● TAREFA PROPOSTA: Conte quantas linhas dos itens contêm a palavra "perform", diferenciando maiúsculas de minúsculas, e informe somente esse número.

● DADOS FORNECIDOS:
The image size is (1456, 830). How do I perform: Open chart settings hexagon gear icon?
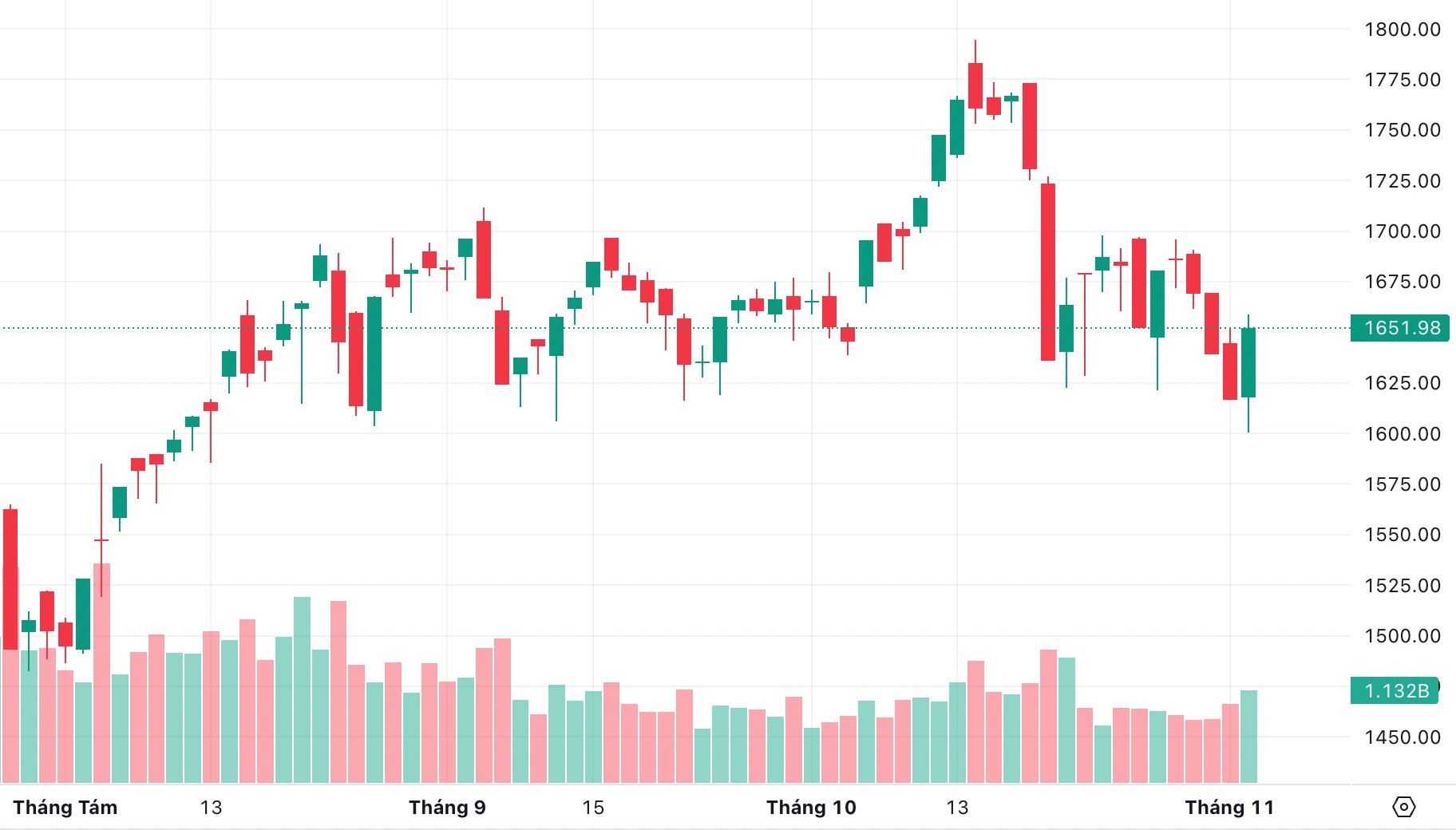coord(1403,807)

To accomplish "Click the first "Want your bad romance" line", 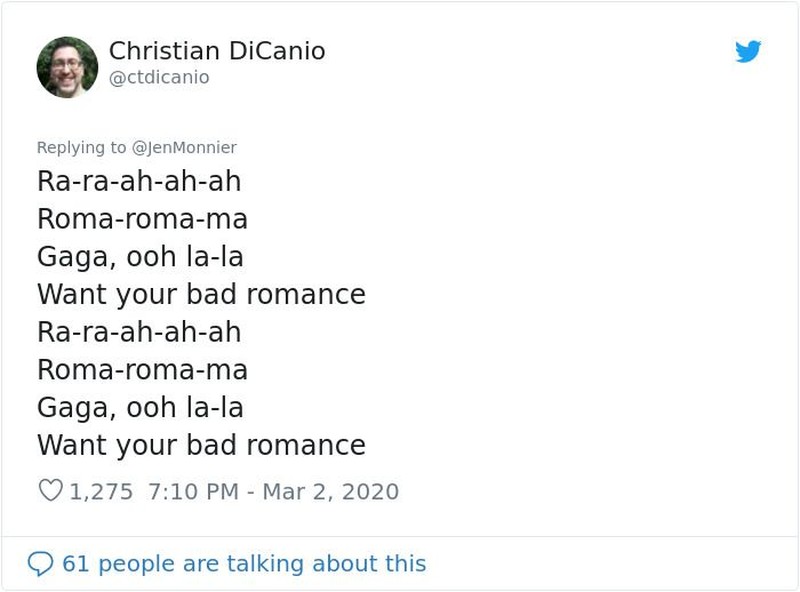I will click(201, 295).
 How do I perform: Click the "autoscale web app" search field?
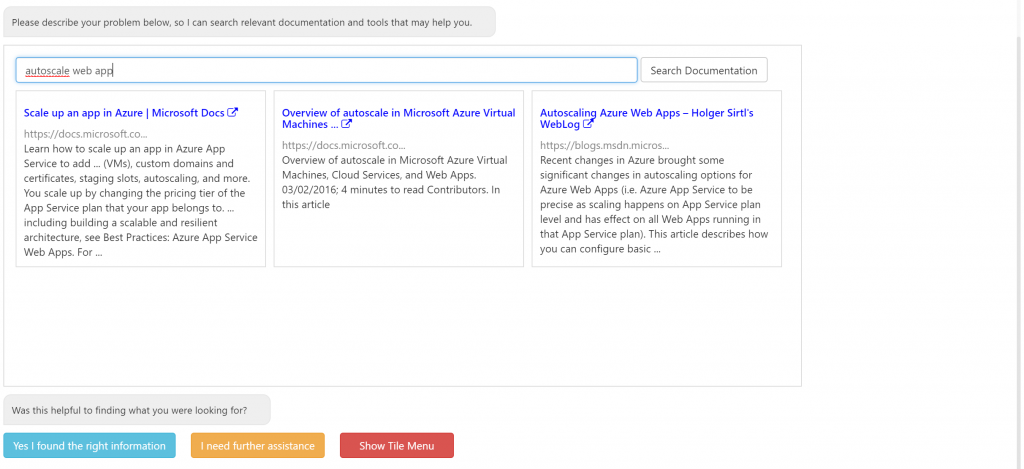[326, 70]
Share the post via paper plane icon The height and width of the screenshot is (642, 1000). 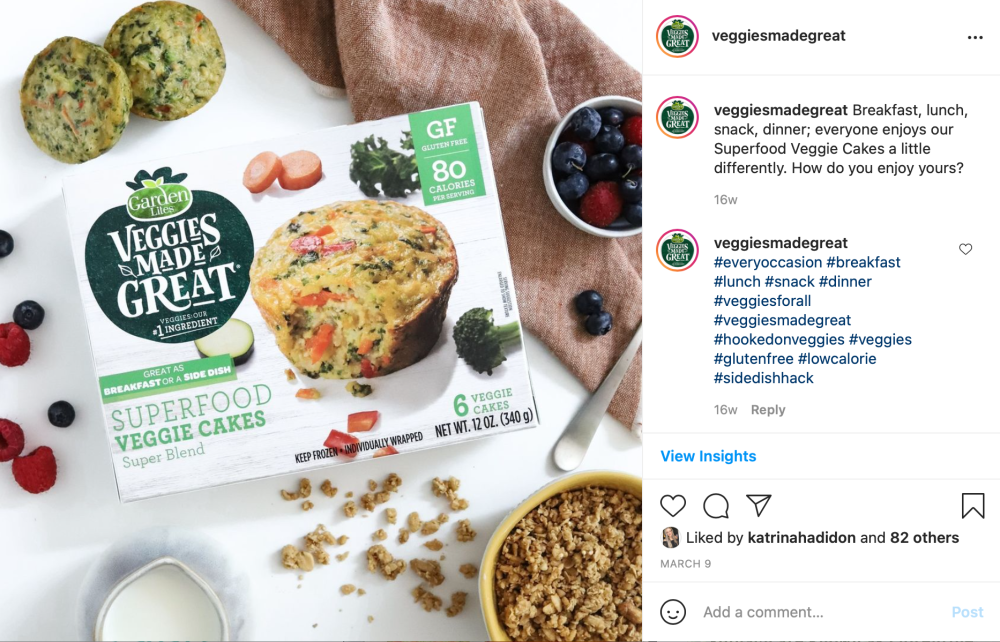click(x=759, y=505)
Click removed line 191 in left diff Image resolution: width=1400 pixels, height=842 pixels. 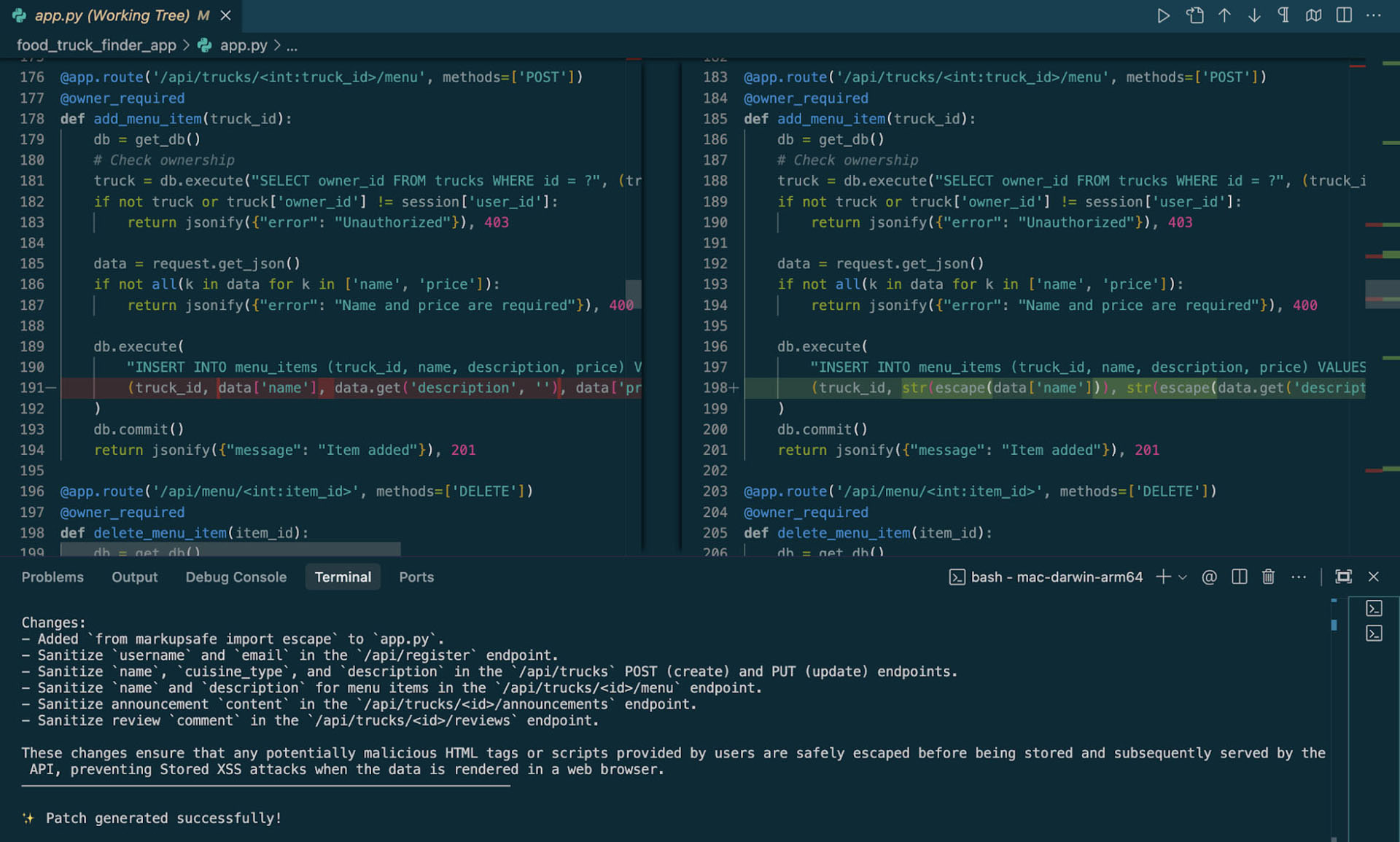[351, 388]
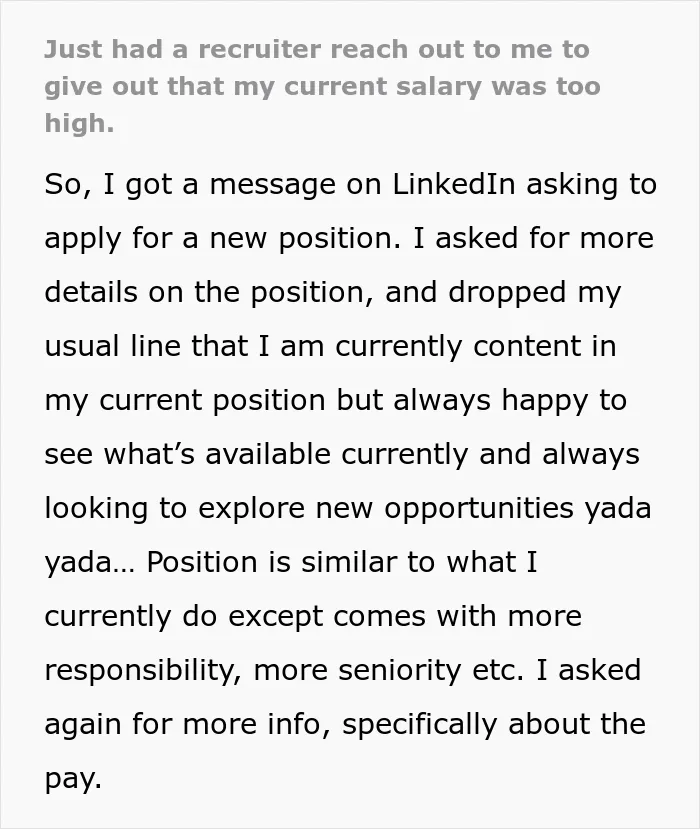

● RESPOSTA: 2